With Corbyn seated directly behind him, he declared: "I don't know why we've been focusing on what was wrong with the Blair and Brown governments for the last six years. But trashing our record is not the way to enhance our brand. We won't win elections like that! And we need to win elections!" As Watson won a standing ovation from the hall and the platform, the Labour leader remained motionless. When a heckler interjected, Watson riposted: "Jeremy, I don't think she got the unity memo." Labour delegates, many of whom hail from the pre-Corbyn era, lapped it up.
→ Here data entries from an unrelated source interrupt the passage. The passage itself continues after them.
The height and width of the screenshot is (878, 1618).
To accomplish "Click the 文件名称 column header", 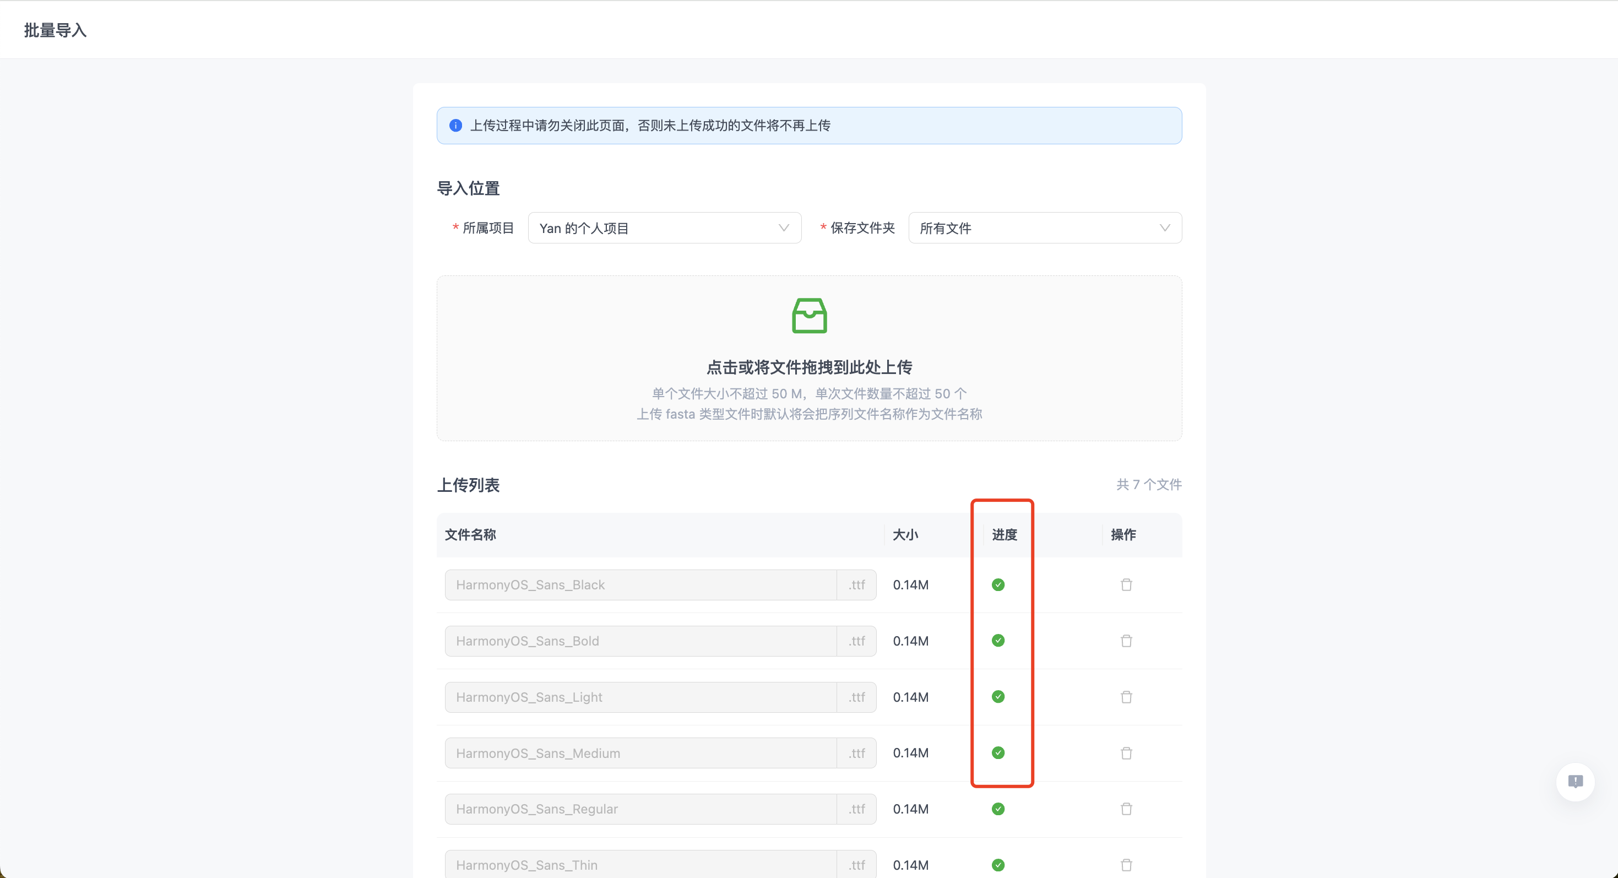I will [x=470, y=534].
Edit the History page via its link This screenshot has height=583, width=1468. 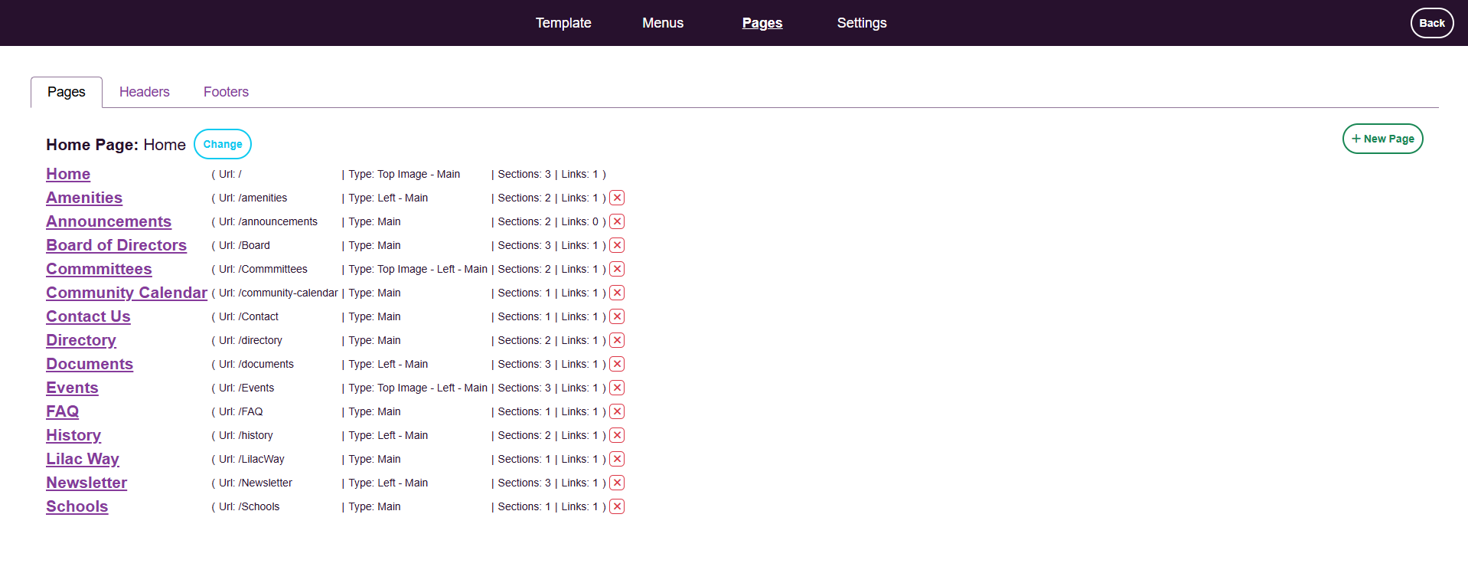click(73, 435)
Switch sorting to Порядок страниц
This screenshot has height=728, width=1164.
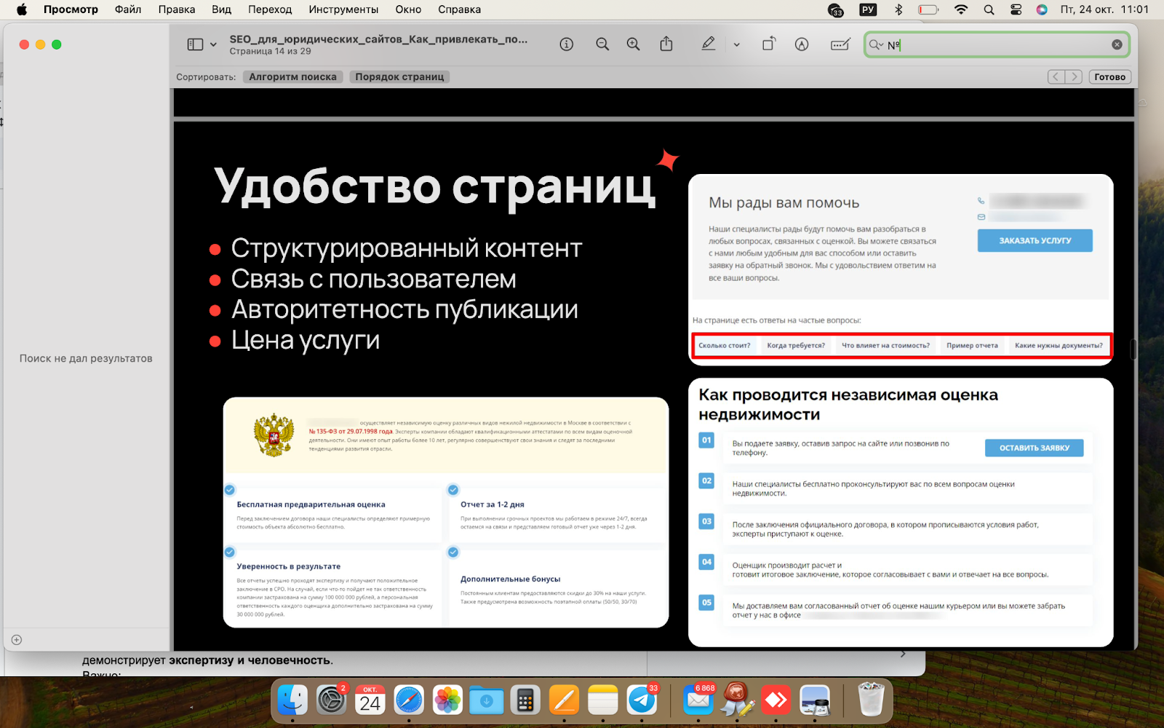click(x=399, y=76)
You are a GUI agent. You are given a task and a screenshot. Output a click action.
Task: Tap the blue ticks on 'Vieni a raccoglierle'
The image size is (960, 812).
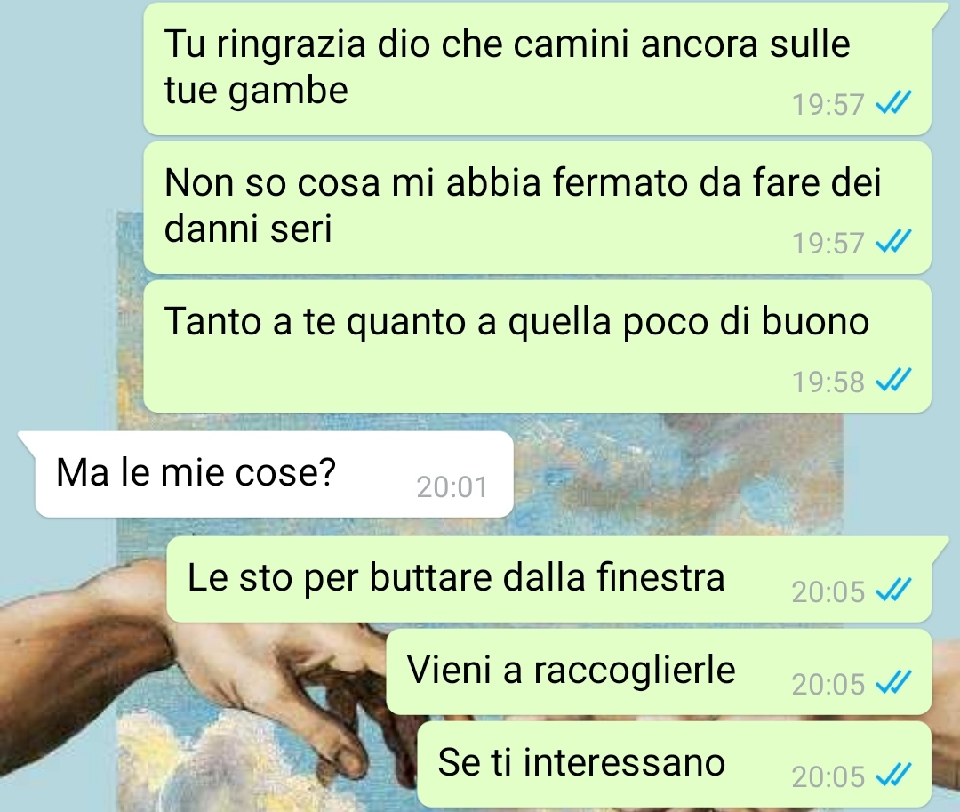pyautogui.click(x=893, y=682)
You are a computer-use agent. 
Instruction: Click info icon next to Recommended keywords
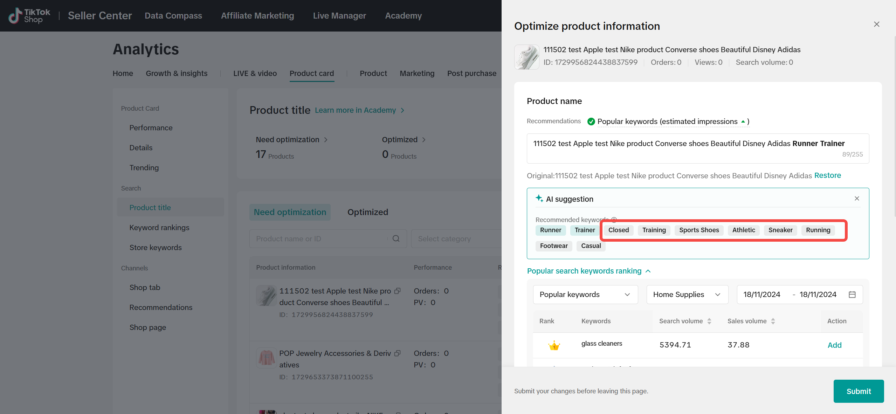(614, 220)
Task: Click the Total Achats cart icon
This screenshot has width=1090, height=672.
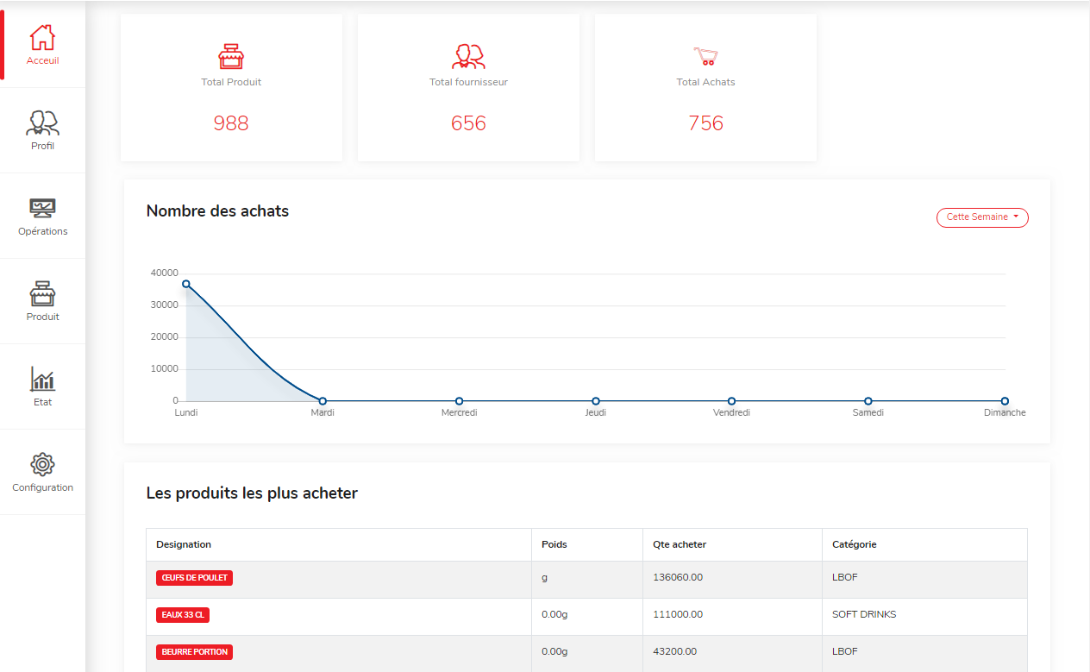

Though he warned against another challenge to the leader ("we can't afford to keep doing this"), he offered a starkly different account of the party's past and its future. He reaffirmed Labour's commitment to Nato ("a socialist construct"), with Corbyn left isolated as the platform applauded. The only reference to the leader came when Watson recalled his recent PMQs victory over grammar schools. There were dissenting voices (Watson was heckled as he praised Sadiq Khan for winning an election: "Just like Jeremy Corbyn!"). But one would never have guessed that this was the party which had just re-elected Corbyn. 

There was much more to Watson's speech than this: a fine comic riff on "Saturday's result" (Ed Balls on Strictly), a spirited attack on Theresa May's "ducking and diving; humming and hahing" and a cerebral account of the automation revolution. But it was his paean to Labour history that roused the conference as no other speaker has. 

The party's deputy channelled the spirit of both Hugh Gaitskell ("fight, and fight, and fight again to save the party we love") and his mentor Gordon Brown (emulating his trademark rollcall of New Labour achivements). With his voice cracking, Watson recalled when "from the sunny uplands of increasing prosperity social democratic government started to feel normal to the people of Britain". For Labour, a party that has never been further from power in recent decades, that truly was another age. But for a brief moment, Watson's tubthumper allowed Corbyn's vanquished opponents to relive it. 

George Eaton is political editor of the New Statesman.